Hoewel de schoorsteenbenadering emissies elders in de keten buiten beschouwing laat, is deze aanpak nodig om nationale emissies onderling te kunnen vergelijken, en af te zetten tegen het doelbereik. Voor de nationale doelstelling van 49% CO2-reductie wordt daarom alleen naar nationale CO2-reductie gekeken. Omdat circulaire maatregelen gericht zijn op het sluiten van grondstofketens, vinden de CO2 effecten van deze maatregelen vaak plaats op verschillende plekken in een (internationale) productieketen. Om de kosten van de transitie voor de Nederlandse burger laag te houden, is het kabinet op zoek naar circulaire maatregelen die potentieel hebben om (vooral) in Nederland veel CO2 te reduceren.

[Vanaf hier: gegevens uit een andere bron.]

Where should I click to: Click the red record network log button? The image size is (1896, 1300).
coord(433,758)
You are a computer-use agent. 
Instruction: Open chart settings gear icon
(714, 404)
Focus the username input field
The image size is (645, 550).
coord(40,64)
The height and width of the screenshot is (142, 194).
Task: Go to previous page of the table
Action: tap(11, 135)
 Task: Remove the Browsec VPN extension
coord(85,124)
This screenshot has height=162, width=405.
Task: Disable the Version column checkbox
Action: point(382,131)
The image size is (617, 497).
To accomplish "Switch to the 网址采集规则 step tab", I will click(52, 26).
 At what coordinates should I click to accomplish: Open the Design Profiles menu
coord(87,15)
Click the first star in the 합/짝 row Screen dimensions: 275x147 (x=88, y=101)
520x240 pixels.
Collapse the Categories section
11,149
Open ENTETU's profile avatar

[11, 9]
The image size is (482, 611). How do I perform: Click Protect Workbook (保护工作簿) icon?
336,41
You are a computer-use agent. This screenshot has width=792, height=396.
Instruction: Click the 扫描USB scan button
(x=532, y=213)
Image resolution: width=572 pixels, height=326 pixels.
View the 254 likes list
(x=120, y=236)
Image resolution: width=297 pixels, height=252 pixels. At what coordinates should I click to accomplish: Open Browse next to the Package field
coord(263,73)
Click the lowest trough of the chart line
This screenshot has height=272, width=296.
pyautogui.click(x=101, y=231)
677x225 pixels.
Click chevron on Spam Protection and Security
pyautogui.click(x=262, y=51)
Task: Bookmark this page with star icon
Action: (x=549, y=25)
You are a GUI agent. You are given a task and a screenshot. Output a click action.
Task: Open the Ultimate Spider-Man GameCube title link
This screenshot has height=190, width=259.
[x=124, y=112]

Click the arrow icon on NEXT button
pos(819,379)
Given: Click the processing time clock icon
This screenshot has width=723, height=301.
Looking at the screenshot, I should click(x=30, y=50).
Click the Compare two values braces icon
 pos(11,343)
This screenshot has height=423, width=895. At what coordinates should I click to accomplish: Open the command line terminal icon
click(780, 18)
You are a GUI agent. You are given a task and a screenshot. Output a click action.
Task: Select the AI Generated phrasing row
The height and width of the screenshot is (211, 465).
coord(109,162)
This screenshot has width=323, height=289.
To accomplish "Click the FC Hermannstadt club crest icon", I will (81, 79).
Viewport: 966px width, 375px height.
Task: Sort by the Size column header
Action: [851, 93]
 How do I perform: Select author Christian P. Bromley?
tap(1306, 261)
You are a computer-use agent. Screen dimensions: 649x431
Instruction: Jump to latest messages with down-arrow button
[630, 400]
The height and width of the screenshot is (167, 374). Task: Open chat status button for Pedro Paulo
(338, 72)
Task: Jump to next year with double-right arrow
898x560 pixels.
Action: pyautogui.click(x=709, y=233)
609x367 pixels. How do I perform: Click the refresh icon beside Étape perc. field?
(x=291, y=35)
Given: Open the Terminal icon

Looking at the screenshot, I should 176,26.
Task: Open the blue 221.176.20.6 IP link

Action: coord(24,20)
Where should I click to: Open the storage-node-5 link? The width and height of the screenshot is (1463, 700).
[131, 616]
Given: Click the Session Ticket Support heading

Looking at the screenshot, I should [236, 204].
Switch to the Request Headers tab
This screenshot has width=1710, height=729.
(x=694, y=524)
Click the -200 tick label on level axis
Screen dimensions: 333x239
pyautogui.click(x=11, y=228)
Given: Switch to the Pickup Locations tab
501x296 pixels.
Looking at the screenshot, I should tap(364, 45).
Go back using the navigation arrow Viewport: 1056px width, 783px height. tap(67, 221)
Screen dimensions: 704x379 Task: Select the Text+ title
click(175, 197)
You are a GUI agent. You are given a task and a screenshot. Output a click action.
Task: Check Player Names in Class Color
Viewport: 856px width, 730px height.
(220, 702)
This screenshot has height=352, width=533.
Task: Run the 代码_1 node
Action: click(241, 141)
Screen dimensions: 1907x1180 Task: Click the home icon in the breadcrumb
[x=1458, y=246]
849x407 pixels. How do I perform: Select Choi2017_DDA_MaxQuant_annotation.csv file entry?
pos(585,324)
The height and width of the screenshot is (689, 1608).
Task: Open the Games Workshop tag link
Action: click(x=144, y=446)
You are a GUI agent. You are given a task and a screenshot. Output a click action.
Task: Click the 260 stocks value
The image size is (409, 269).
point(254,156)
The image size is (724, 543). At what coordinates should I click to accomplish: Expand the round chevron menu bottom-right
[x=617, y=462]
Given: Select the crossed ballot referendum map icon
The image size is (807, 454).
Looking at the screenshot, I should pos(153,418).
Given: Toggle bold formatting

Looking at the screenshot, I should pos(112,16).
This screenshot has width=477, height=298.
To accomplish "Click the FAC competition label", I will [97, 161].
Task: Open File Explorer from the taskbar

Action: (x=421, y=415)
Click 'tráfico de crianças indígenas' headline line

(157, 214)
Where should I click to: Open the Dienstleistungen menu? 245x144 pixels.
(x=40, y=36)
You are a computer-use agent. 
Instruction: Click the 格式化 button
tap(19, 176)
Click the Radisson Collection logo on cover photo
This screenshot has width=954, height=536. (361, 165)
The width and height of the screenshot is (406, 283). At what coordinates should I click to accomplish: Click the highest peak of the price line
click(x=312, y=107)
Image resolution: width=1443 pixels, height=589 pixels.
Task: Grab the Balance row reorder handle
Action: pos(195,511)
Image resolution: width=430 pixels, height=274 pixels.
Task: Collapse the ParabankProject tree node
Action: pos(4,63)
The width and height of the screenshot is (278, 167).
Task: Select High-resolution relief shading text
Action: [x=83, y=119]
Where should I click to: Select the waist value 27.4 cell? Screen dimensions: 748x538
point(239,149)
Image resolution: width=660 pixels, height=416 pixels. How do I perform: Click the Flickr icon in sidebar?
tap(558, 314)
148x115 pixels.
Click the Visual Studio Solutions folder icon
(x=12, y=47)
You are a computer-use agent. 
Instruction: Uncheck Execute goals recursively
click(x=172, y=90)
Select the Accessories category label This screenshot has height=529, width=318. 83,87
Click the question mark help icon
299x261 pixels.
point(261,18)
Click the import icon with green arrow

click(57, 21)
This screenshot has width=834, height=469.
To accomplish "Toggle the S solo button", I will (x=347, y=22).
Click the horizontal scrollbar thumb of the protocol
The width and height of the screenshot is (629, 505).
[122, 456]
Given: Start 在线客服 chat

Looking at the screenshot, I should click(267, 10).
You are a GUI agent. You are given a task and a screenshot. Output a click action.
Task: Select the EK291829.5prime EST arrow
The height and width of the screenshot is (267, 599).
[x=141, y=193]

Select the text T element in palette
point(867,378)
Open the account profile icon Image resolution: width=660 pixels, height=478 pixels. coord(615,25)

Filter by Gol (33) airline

Vraag 8: Welke circulaire diensten of concepten kunnen volgens u positief bijdragen aan het kostenefficiënt reduceren van CO2 op het Nederlandse grondgebied?
Dit is geen vraag, maar de constatering van een probleem. Wat we ook doen in Nederland, op de buren heeft dat geen invloed! Verder kan CO2 geen kwaad, maar doe eens wat aan de uitstoot van roet en zwavel! In Nederland is (of was!) dat goed geregeld. Sluit dus geen schone kolencentrales, om energie in te kopen bij vervuilende buurlanden.
Vraag9
- De ruimtelijke inpassing van de energietransitie -De transitie brengt veranderingen mee in de fysieke leefomgeving. Een duurzaam energiesysteem vergt meer ruimte dan een fossiel systeem. Deze ruimte is in Nederland – waar elke vierkante meter al een (of meerdere) bestemming(en) heeft – niet vanzelfsprekend. Een goede ruimtelijke aanpak van de transitie, inclusief het maken van (soms ingrijpende) ruimtelijke keuzen, is daarmee een noodzakelijke voorwaarde voor het behalen van de klimaatdoelstellingen.
Vraag 9: Op welke wijze denkt u dat het draagvlak voor de ruimtelijke inpassing van bijvoorbeeld windmolens en zonnepanelen vergroot kan worden?
Op geen enkele wijze!
Windmolens verpesten het landschap, de stroomlevering is niet betrouwbaar (wiebelstroom), het plaatsen van windmolens kost meer energie dan die dingen ooit opbrengen en na een kleine 30 jaar blijft men zitten met een hoop afval.
Zonnepanelen zijn foei lelijk, ze produceren alleen stroom als de zon schijnt, ze leveren niets op met een flink pak sneeuw erop, zonder subsidie is het een verliesmodel en het plaatsen van “zonneparken” op akkers gaat ten koste van de natuur en de voedselvoorziening.
Stop dus met dat klimaatakkoord, die klimaatwet en die energietransitie. We naderen een grand solar minimum, dus het wordt vanzelf weer kouder.
Stop liever Russisch gas in ons goede gasnet! STOP global WAR!